Task description:
Beginning at the line containing "Task: Click the Undo Ray button" in the material below and ending at the line containing "Task: Open step 4. License Agreement", return each line exactly and add nothing.
——————
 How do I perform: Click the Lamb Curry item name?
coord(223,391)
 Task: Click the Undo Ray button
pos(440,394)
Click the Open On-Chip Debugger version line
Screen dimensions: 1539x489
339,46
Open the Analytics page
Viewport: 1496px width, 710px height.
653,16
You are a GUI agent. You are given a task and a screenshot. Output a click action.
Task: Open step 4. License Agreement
——————
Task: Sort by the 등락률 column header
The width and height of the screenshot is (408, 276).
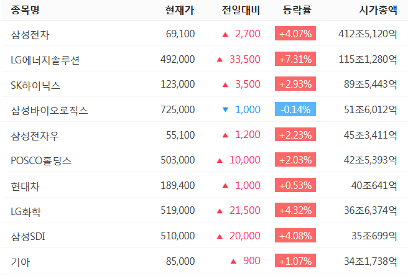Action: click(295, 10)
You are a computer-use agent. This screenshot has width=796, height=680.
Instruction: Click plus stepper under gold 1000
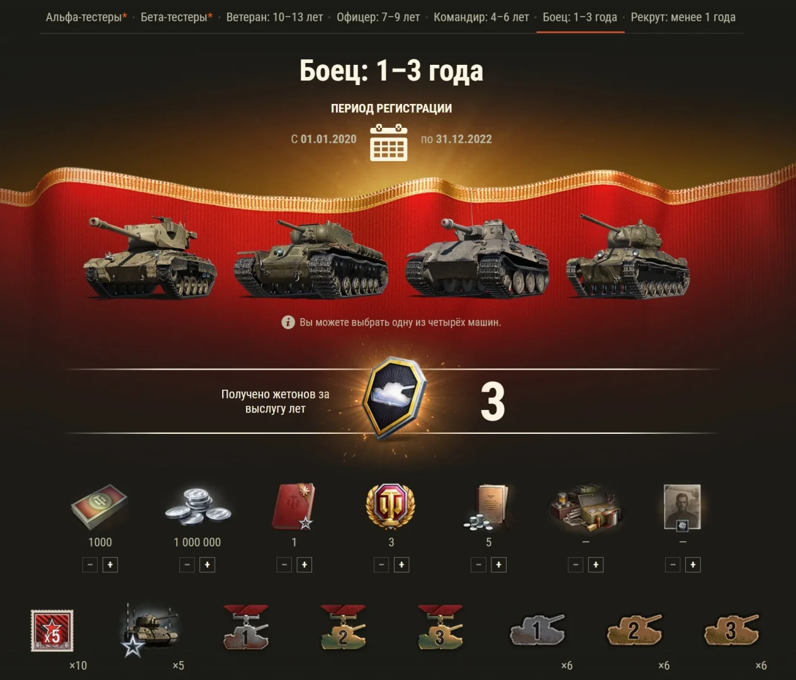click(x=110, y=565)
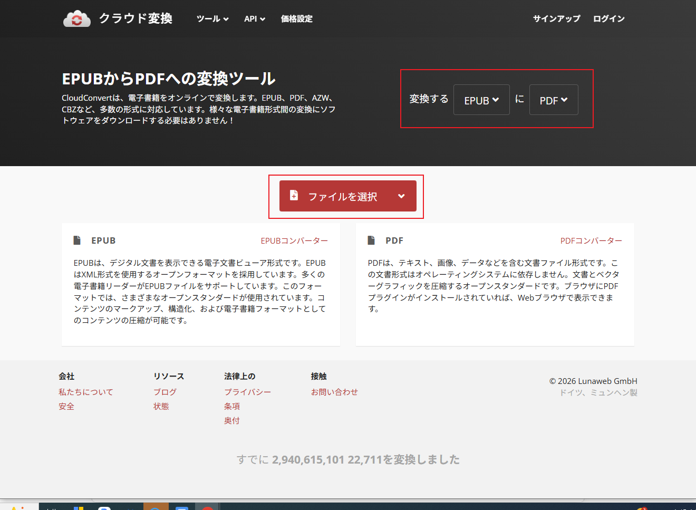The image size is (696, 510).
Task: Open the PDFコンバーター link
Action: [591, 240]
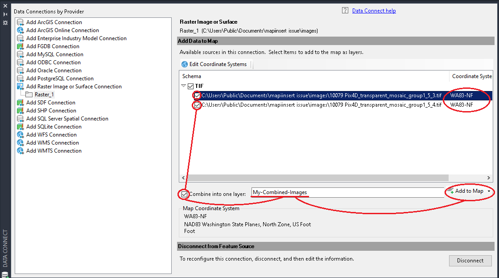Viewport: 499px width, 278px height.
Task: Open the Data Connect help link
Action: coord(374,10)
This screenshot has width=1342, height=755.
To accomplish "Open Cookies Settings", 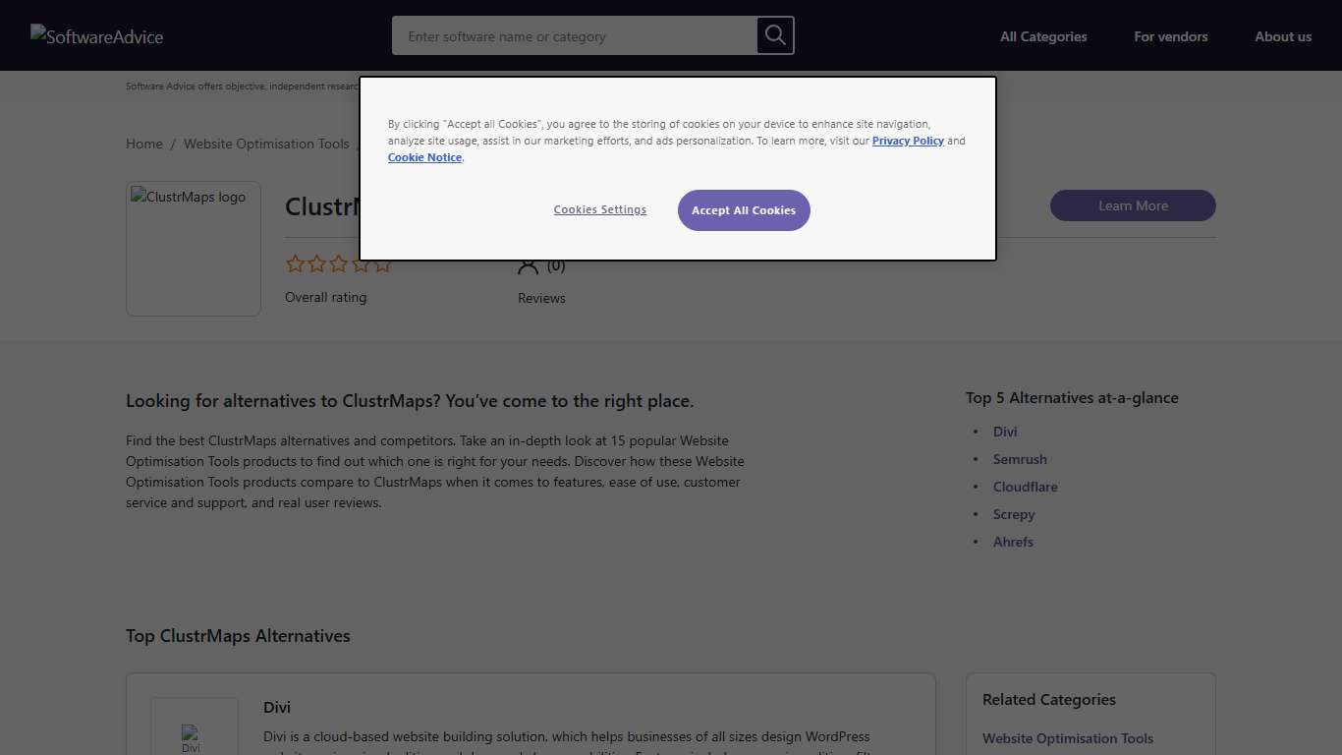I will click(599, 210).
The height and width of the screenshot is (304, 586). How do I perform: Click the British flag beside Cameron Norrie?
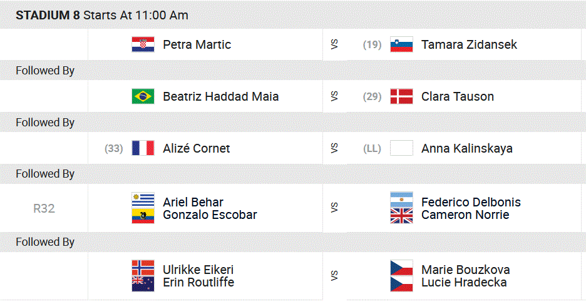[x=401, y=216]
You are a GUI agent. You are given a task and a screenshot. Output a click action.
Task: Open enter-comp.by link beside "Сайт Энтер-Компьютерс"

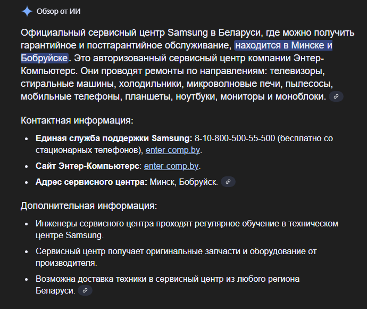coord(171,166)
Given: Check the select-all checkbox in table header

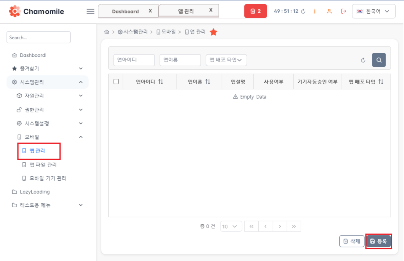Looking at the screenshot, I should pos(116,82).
——————
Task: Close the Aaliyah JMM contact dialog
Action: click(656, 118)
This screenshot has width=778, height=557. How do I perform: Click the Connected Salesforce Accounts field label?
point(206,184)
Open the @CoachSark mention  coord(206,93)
——————
Exercise response:
 Task: Click the Undo Ray button
pos(440,394)
Click the Open On-Chip Debugger version line
Screen dimensions: 1539x489
339,46
Open the Analytics page
Viewport: 1496px width, 710px height.
653,16
You are a GUI agent. You are given a task and a screenshot. Output a click action.
Task: Open step 4. License Agreement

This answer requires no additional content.